EXTRACT PROVIDED: Begin

If speaking on behalf of downtowns across America, Mark Twain might have quipped “…the reports of my death are greatly exaggerated.”
In most communities, the downtown is its central gathering place, home to event and hotel venues, a concentration of businesses and their workforce, and the greatest mix of unique restaurants and retail. It is where baby boomers and millennials alike have migrated to live a vibrant urban lifestyle. It is where traveling visitors often begin their exploration of a region.
In a year of “no gatherings” and speculation of the “new normal” it is no wonder some would declare the end of the downtown. In Rochester’s case, that would be quite premature, if the recent experience with Thursdays Downtown is any evidence.
Thursdays Downtown is the much beloved weekly gathering of food vendors, makers, and musicians hosted by Rochester Downtown Alliance. After more than a year’s hiatus, many quietly wondered if people would return. Despite a bit of construction disruption and a slightly scaled back number of vendors, thousands of people showed up. Downtown employees, visitors, and local residents alike. And they returned the following week, and the next.
What many discovered is that downtown Rochester experienced significant change over the past eighteen months, both in terms of growth and innovation while at the same time the loss of familiar storefronts. Even in the best of times, there is a certain inevitability to this, heightened now by a global pandemic that has not yet ended.
Each closure represents a loss – certainly to the business owner, but also to their customers and our community. While we mourn these losses, we can also recognize how the fabric of our downtown is being rewoven.
New or Expanded Restaurants
In response to indoor occupancy restrictions, nearly every downtown restaurant quickly stood up outdoor dining options, some of which continue to flourish even in the shoulder seasons of late fall and early spring. Two restaurants from outside of Rochester, Crave and Olde Brick House, planted a flag here. At least five existing Rochester restaurants expanded their footprint and business models (Chez Bojji, Tilda’s, Thai Pop, Bleu Duck, Pasquale’s). And most recently, a well-established local food business, Powers Ventures, announced plans to acquire a building and establish a new restaurant concept, and Red Cow shared that it’s planning to open a new location in The Berkman Apartments, its first location outside of the Twin Cities.
It is noteworthy that not a single retailer in the Galleria mall closed during the pandemic. Some found new ways to reach their customers; others retrenched in anticipation of brighter days. On top of this, several new stores or shopping concepts in the downtown were established. These largely focus on locally made or sourced goods and services (TEXTEIJL, Threshold Arts, Gift Rochester, Carroll’s Corn).

EXTRACT PROVIDED: End
SUPPLIED ENTRIES: Begin

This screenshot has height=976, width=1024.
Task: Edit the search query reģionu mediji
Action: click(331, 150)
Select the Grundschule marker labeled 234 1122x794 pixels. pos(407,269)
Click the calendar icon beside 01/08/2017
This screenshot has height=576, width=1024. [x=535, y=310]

SUPPLIED ENTRIES: End
SUPPLIED ENTRIES: Begin

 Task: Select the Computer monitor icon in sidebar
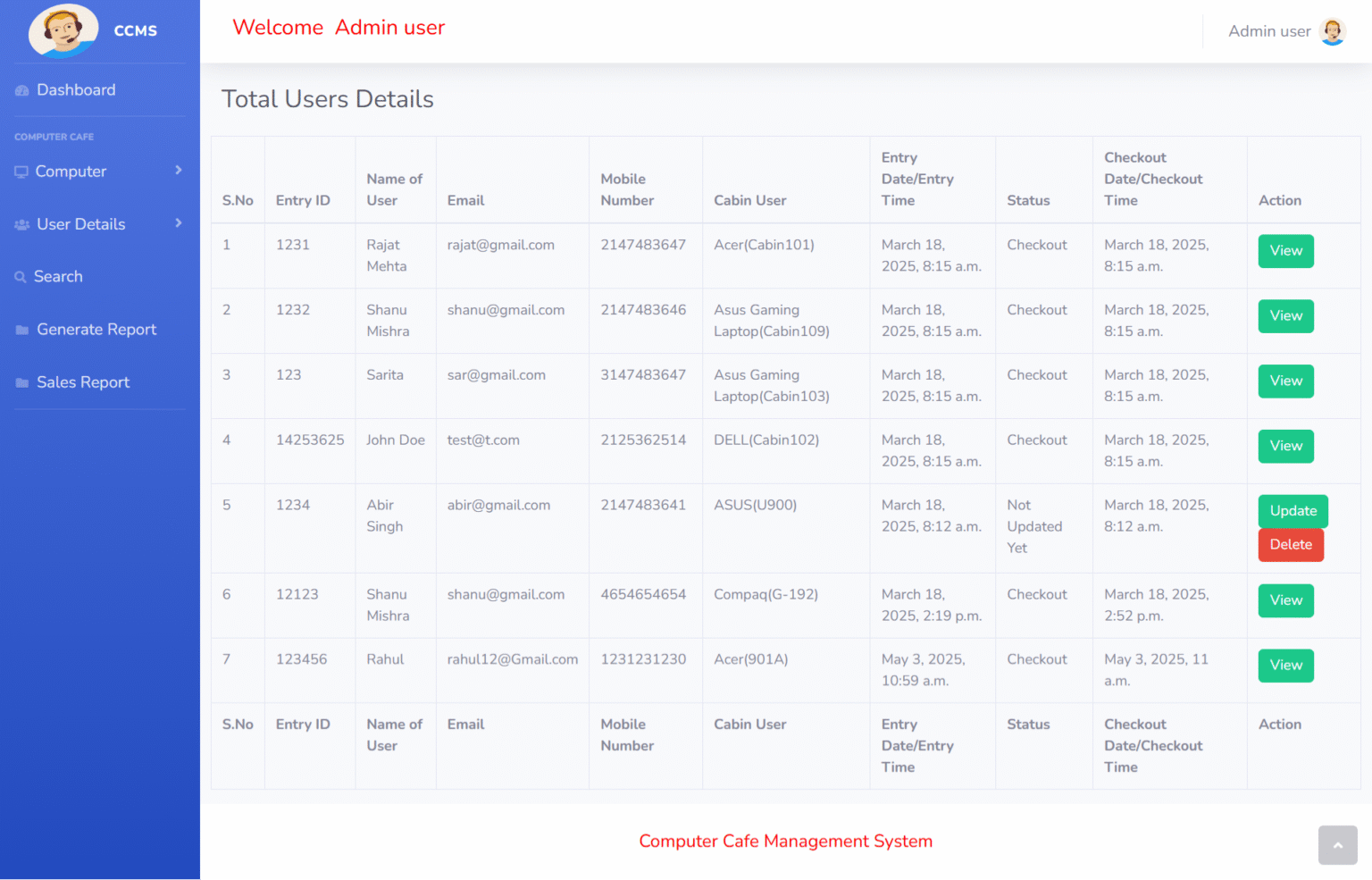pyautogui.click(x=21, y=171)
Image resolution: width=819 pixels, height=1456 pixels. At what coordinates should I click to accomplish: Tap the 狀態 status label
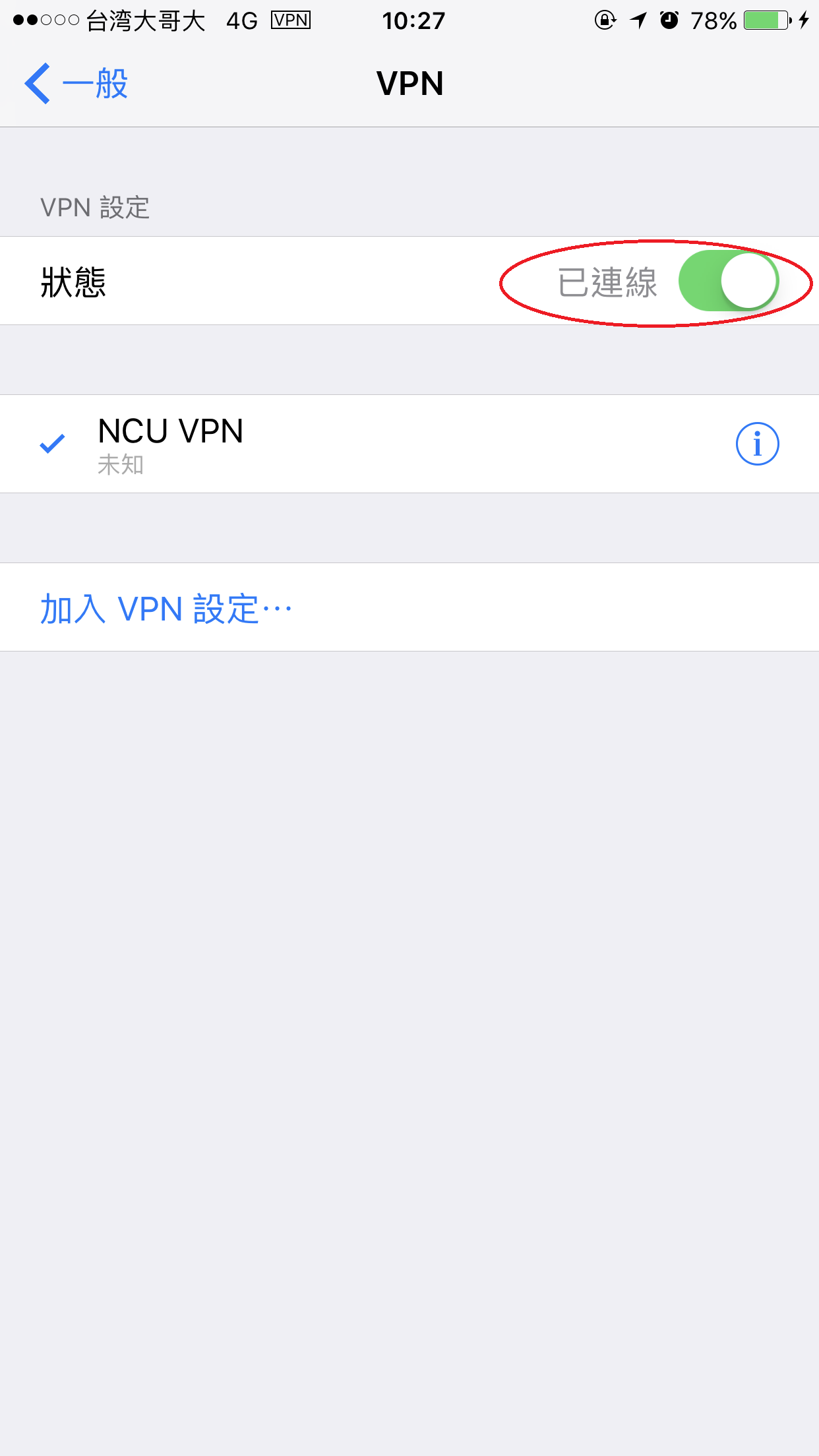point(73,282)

SUPPLIED ENTRIES: End
SUPPLIED ENTRIES: Begin

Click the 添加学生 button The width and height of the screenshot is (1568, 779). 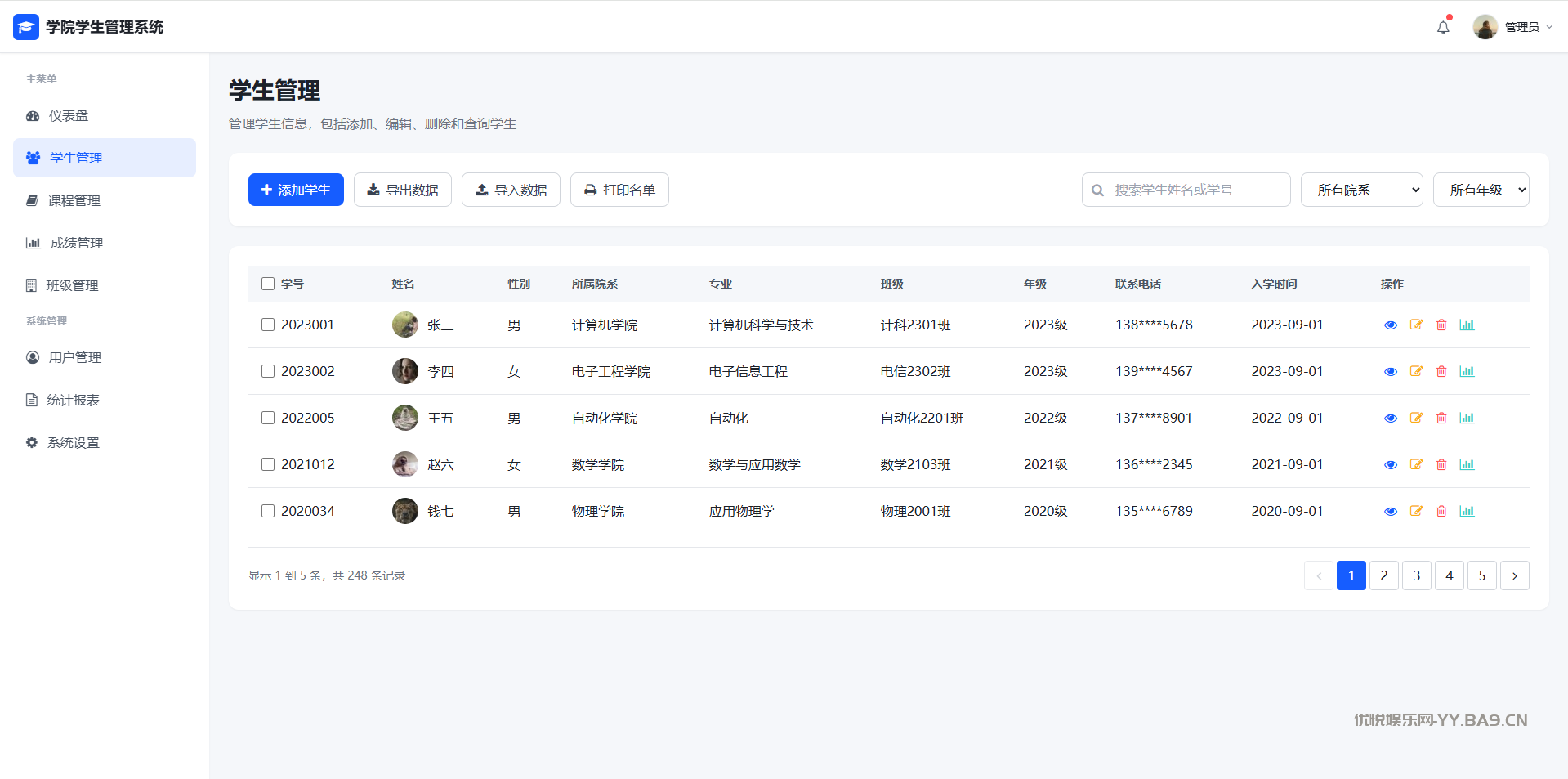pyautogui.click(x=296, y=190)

SUPPLIED ENTRIES: End

- [PROMPT]
Write the next part of the piece on downtown Rochester, starting after its last sentence.

- [RESPONSE FOR THIS EXERCISE]
New Downtown Residents
Hundreds of new residents have moved into the downtown, occupying existing or new apartment homes such as the Maven, the HUE, Residence at Discovery Square, and Berkman. Downtown residents are especially important to downtown vitality, as each spends seven times as much money in the downtown as a downtown employee. They enliven the streets and shops on nights and weekends, typically quiet times for a more business-centric downtown.
Life Science and Tech Companies
While many downtowns have seen the retraction of workforce numbers, downtown Rochester has experienced new companies making a move into the city in the past year. Google, Exact Sciences, Cytotheryx, and Thermo Fisher to name a few. More will be coming. With progress on Two Discovery Square and the recent groundbreaking for a new research building (Anna-Maria and Stephen Kellen Building) on the Mayo Clinic campus, Rochester will continue to attract established and start-up companies alike.
Much concern has been expressed about the impact a “work from anywhere” model will have on the downtown. The apparent absence of workers in the downtown was exacerbated by the fact that even if working downtown, many employees chose or were encouraged to remain in their office throughout the workday. Now, as these restrictions are being lifted, more and more people can be seen taking advantage of downtown services and food options. Even if there ends up being fewer downtown employees, Rochester started with an extraordinarily high base. Few, if any, cities of its size in the country have such a large number of downtown workers.
At least four significant office building or land sales transpired. Some acquisitions by local investors, others by out-of-state buyers demonstrating confidence in the long-term prospects of the city.
Like all cities, Rochester is reawakening from the pandemic-induced coma. Unlike many cities, however, Rochester is finding that it experienced growth and innovation. Indeed, it might find itself healthier than it was pre-pandemic.
This is a monthly column by Patrick Seeb, Executive Director, DMC Economic Development Agency.